Rumah gadang koto rajo menyimpan misterinya sendiri. Rumah gadang ini menurut salah seorang warga yang masih tetap tinggal di kota rajo adalah tempat tinggal raja muda pagaruyung. Dan nama koto rajo sendiri diambil sebagai kota raja. Akan tetapi ini perlu diteliti secara lanjut. Karena Di dalam Barih Balabeh Luhak Limopuluah, Situjuah disebut dengan Hulu ( Luhak Limopuluah terdiri dari : Hulu, Luhak, Lareh, Ranah, dan Sandi )Yang dimaksud dengan ulayat Hulu adalah; berjenjang ke Ladang Laweh, bapintu ke Sungai Patai, Selingkar Gunung Sago adalah urang badunsanak, dimana dari Labuah Gunuang Mudiak sampai Bobai Koto Tinggi Hilia disebut dengan urang nan salareh Gunuang. Artinya kawasan ini adalah kawasan tua karena daerah ini adalah kawasan perbatasan antara luhak lima puluh kota dengan luhak tanah datar. Tanah datar sendiri adalah lurah tempat tinggal raja pagaruyung. Jarak antara koto rajo dengan pagaruyung sekarang tidak jauh.
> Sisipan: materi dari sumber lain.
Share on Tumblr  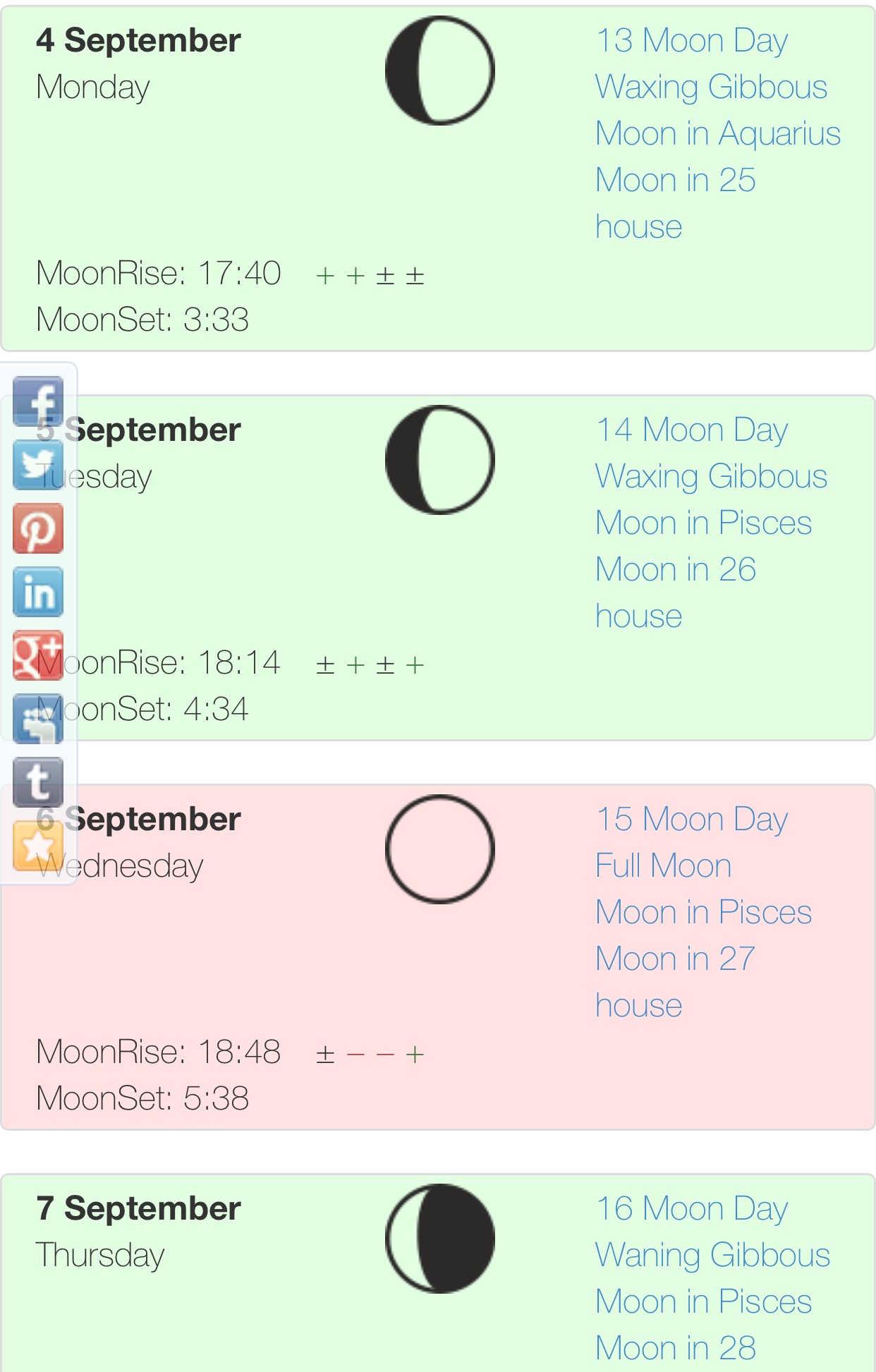point(38,782)
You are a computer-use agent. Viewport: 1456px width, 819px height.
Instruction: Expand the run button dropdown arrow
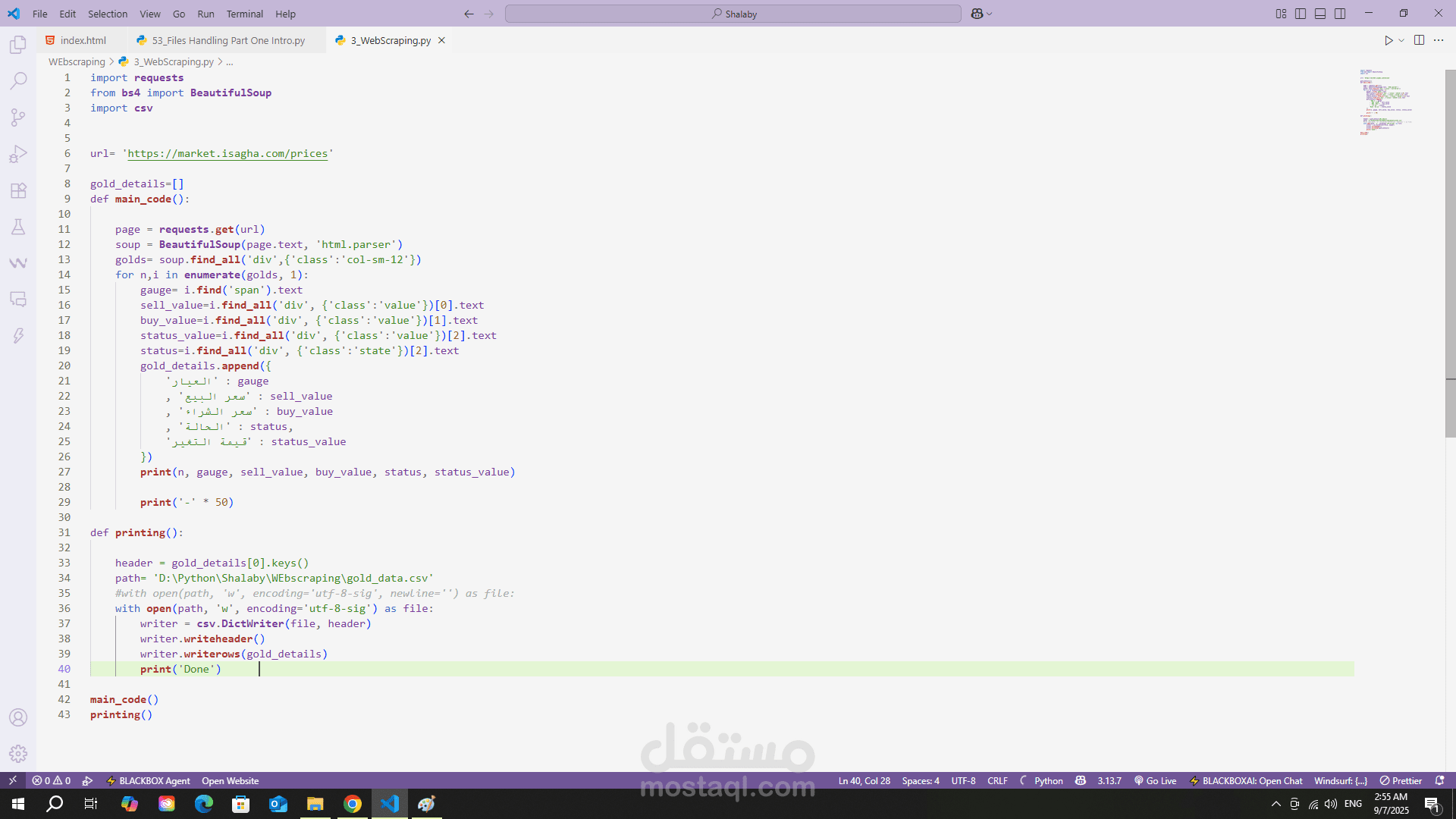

Di halaman rumah gadang ini masih terlihat juga batu sandaran yang di duga sebagai tempat bermusyawarah. Mengacu pada medan nan bapaneh yang ada di minangkabau, batu sandaran yang ada di halaman rumah gadang ini memenuhi beberapa syarat dijadikan tempat bermusyawah. dalam petatah petiti yang masih dipakai dalam nagari situjuah ladang laweh yang “bajondang ka ladang laweh bapintu kasungai patai, ndak mungkin kusuik indak salasai, ujuang jo pangka nan tak jaleh, bajonjang juo ka sungai potai, batu sandaran di koto rajo, kok iyo kusuik kadisaolsaian, ujuang jo pangka nan lah basuo”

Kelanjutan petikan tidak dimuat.